One booklet in particular did leap out at me. And that was a useful guide produced by the Royal Infirmary which gave the carbohydrate contents of various meals one might encounter out on the high street. After flicking through it again, I was reminded that there are 83g of carbs in a McBigMac, 45g in a McMuffin and 99g in a KFC Family Bucket (whatever that might be).
However, this led me onto thinking that while somewhat useful, it doesn’t really help the posh diabetic. Those within the pancreatically-challenged masses who dine on fine food and eat in exclusive restaurants. So, dear reader, I’ve done some research and calculated the carb contents of some fabulous meals for poshos:
Pheasant & port
Like most right-minded Englishmen, I like to start each morning with a good, sturdy breakfast and like nothing better than a roasted pheasant, a large glass of port and a copy of the poems of Blake propped up against the tea pot. Sets you up for a day on the rugger pitch (in winter) or an afternoon in flannels listening to great, English sound of willow against leather (in summer). Ruddy marvelous!

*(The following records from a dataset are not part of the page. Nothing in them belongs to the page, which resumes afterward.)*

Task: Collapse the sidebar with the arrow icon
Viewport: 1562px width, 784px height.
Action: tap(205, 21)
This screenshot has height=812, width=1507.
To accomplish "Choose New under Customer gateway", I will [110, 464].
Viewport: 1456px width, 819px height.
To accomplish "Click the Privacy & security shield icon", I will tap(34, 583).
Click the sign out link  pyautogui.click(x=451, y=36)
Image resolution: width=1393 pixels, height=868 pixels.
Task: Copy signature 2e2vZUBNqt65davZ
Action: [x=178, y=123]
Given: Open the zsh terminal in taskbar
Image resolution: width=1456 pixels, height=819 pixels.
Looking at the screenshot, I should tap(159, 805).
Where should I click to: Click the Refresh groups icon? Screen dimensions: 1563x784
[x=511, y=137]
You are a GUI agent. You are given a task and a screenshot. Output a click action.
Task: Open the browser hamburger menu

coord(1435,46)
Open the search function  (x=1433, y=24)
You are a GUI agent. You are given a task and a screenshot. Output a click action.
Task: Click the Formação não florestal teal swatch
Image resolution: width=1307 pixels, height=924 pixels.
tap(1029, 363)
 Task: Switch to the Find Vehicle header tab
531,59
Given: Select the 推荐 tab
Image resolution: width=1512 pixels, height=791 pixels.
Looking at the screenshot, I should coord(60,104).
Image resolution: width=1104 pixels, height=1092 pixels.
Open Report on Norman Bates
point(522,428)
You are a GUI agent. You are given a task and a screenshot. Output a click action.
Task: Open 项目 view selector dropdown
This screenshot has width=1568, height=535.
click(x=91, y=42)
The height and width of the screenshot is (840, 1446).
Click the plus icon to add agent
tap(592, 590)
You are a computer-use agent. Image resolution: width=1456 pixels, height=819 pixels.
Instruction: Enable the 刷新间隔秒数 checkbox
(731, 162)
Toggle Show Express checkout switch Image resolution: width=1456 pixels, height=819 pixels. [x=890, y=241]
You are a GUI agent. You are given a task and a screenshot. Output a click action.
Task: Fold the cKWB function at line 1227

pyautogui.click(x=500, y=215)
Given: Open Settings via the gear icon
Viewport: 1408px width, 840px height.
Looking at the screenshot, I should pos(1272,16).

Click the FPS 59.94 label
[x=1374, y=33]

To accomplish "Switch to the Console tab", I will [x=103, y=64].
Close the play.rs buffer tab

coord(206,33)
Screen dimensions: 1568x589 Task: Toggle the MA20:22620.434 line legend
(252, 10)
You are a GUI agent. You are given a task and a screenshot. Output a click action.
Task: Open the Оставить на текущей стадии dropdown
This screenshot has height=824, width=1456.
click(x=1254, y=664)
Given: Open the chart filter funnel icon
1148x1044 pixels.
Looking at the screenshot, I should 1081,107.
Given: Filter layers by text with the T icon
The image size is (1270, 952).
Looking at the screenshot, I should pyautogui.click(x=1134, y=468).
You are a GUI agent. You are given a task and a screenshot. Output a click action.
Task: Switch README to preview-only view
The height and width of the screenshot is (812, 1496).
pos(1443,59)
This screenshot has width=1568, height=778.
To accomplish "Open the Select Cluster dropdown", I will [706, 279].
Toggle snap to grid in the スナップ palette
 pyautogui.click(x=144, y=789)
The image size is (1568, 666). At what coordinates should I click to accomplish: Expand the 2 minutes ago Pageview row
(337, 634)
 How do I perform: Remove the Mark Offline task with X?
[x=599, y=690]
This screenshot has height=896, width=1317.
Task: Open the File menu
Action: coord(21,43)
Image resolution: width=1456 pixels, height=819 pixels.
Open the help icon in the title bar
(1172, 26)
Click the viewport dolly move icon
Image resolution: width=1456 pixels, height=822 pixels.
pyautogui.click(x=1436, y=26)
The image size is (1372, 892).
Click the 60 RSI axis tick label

Carb content: 15g (depending on amount of port)
Narwhal & absinthe
Of course, some of our readers will tend towards the more bohemian echelons of upper society; so I have included this classic dish of narwhal steak, washed down with a soupçon of la fée verte. Best enjoyed with close friends at a left-bank bacchanalian feast, you won’t even be able to even feel your legs after the first course, so taste is fairly academic.
Carb content: 22g
Finally, a particular favourite of mine – Ortolan. Illegal in most countries (even France, for heaven’s sake), an ortolan is a small bird which is drowned in brandy and then roasted whole. Pausing only to cover your head in a large, linen napkin (to hide your shame and gluttony from God) you consume the bird whole, biting through bones, beak and sinew. An added bonus is when said bones pierce your cheeks, mingling your own blood with the bird’s flavours. The best bit is, of course, when you bite through to the lungs and stomach, which burst and release the delicious brandy within. Best enjoyed with one of the better clarets. Yummy!